Considering trigeminal ERP, they are absent in six patients out of nine although they are frequently recorded in cohort of patients having an olfactory dysfunction. Except for technical problems, trigeminal ERP are recorded in the vast majority of the patients with an olfactory dysfunction if the integrity of the inferior turbinates is demonstrated [12, 13]. Indeed, studies on the evaluation of trigeminal function in anosmic and hyposmic patients suggest that their trigeminal sensitivity is decreased [13, 22]; nevertheless, trigeminal ERP can still be recorded in these patients, which is not the case in AR, even at suprathreshold levels. Thus, AR patients constitute a unique cohort of subjects having no trigeminal ERP among the different groups of patients with a chemosensory dysfunction. Another group is the very few patients who underwent a surgical removal of the trigeminal nerve or sensory ganglia [29].

As we said before, the loss of olfactory function may result from a multiplicity of reasons in this cohort of patients that is why we will not extend on that. The absence of trigeminal ERP responses is an interesting finding. This might be explained by the resection of the inferior and/or middle turbinate (Fig. 1). Indeed, the rich innervations of the inferior turbinates with trigeminal fibers make them responsible in a large part for the trigeminal sensation. Also, the removal of the inferior and/or middle turbinates dramatically changes the airflow pattern. Indeed, in healthy nose, the airflow is mainly along the floor of the nasal fossae and between the nasal septum and the middle turbinate with only 10–15% of the air passing through the olfactory cleft [9, 30, 31]. In an atrophic nose, Garcia et al. [9] have shown, using computational fluid dynamics techniques, that most of the air flows along the upper half of the nose. This will lead to increased water fluxes and consequently to high levels of mucus evaporation. This drying effect of the airflow is also accused for being responsible for the replacement of the normal nasal epithelium and/or olfactory neuroepithelium by a squamous metaplasia, inflicting considerable damages to trigeminal nerve endings and olfactory receptor neurons [9, 3032]. Nevertheless, our results should be tempered by the fact that this study relies on a small number of patients. It should thus be interesting to investigate electrophysiological responses in a more important cohort of patients. In particular, exploring separately a cohort of PAR and SAR would be an interesting issue. It would also be interesting to study patients with inferior turbinectomy, performed for a nasal obstruction without concomitant sinus disease to investigate their olfactory function without the bias of a chronic inflammation within the paranasal sinus cavities.

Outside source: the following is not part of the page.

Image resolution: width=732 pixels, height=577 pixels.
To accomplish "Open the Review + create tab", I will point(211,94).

Finally, we cannot demonstrate a clear correlation between both the type of surgery or clinical examination and the results of the olfactory and trigeminal testing. A possible explanation could be an interindividual variability. This might be reflected by different degrees of squamous metaplasia among the patients, a difference in the trigeminal and olfactory nerve endings distribution or even more differences in the innate olfactory capacities among the patients.

These variabilities among patients could also explain why not all the patients complain of AR after a radical and excessive sinonasal surgery. Patient-related factors and other undefined factors could certainly play a role and merits further research.

Conclusion

In conclusion, this study demonstrated an objective impairment of the sense of smell in patients suffering from AR using chemosensory testing and ERP. Actually, nearly all of the patients had no chemosensory responses. For us, this is an additional argument to state that radical surgery and particularly turbinectomies should not be performed to treat nasal obstruction because of the inconveniences it generates.